Конечно, в традиции ленсоветовской труппы – театральность, заложенная И. П. Владимировым, учителем некоторых из актеров, которые играют и «Маленькую девочку». Ясно, ни «Трехгрошовая опера», ни «Дульсинея Тобосская», ни «Люди и страсти», ни «Малыш и Карлсон», ни «Трубадур и его друзья» не были бытовыми спектаклями. Появлялись и более легкомысленные постановки, в которых советские культурные начальники обнаруживали «пошлость». И я помню, с какой страстью замечательный критик Евг. Калмановский, ныне покойный, пытался тогда объяснить студентам: пусть лучше будет «пошлый», но – живой! Берберовский спектакль как раз труднее всего отнести к «живым». Традиция театра Ленсовета нарушена в такой степени, как никогда.

Нарушена и собственная традиция Владислава Пази.
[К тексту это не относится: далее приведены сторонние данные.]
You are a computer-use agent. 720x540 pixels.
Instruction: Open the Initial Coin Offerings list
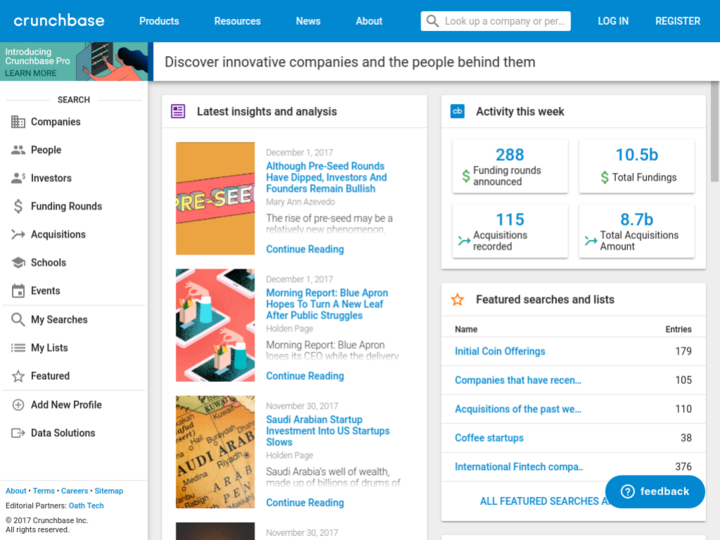coord(500,352)

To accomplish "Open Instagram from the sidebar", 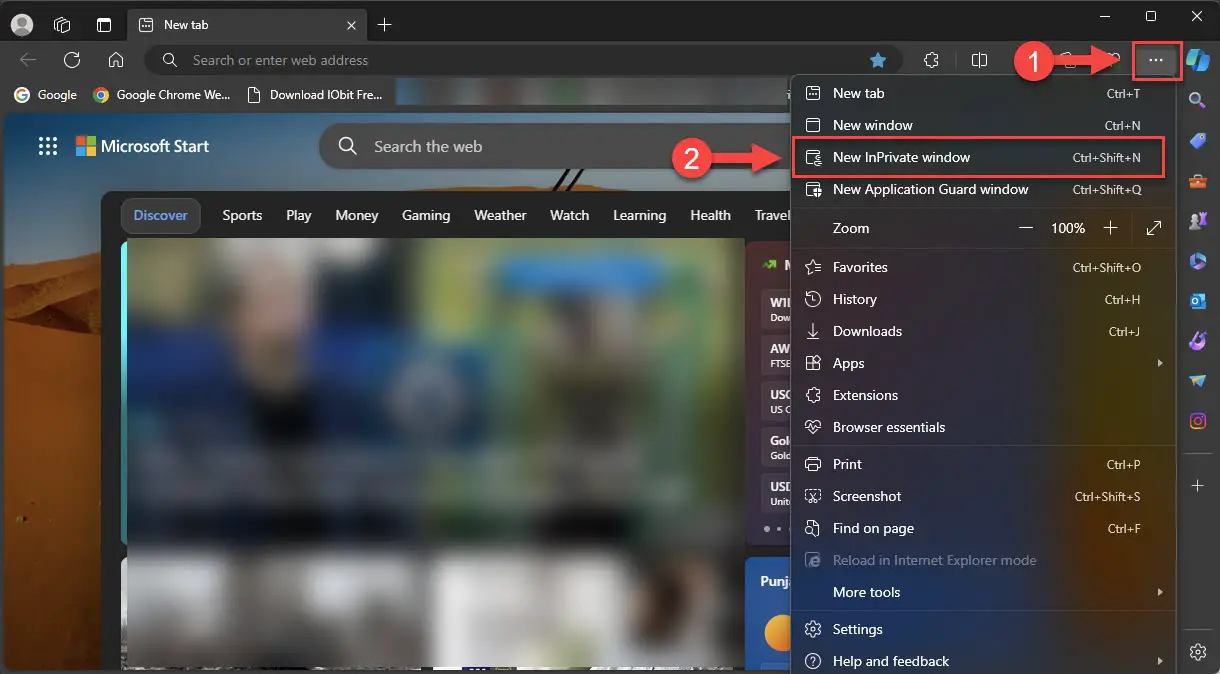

Его признанные удачи основывались на том, что он в антибытовой драматургической конструкции, усложненной к тому же разнообразной экзотической средой, отыскивал и разрабатывал живую, действенную, чувственную ткань. «М. Баттерфляй» в Бишкеке, «Дама с камелиями», «Самоубийство влюбленных…», «Тойбеле и ее демон» в Петербурге неожиданно для сценической истории каждой пьесы меняли жанр и становились ярко-театральными исследованиями живых человеческих страстей. В. Пази возродил в современном русском театре достоинство жанра мелодрамы. Трудно объяснить, почему с приходом в театр Ленсовета эта линия в режиссуре Пази прекратилась (и он стал заниматься «римейками» недавней, но устаревшей европейской модернистской драмы). На почве открыто-театральных жанров (мелодрама, водевиль, комедия положений) традиции труппы и режиссера могли бы дать какое-то новое качество. Но уж, конечно, совсем не то, что явилось в «Маленькой девочке».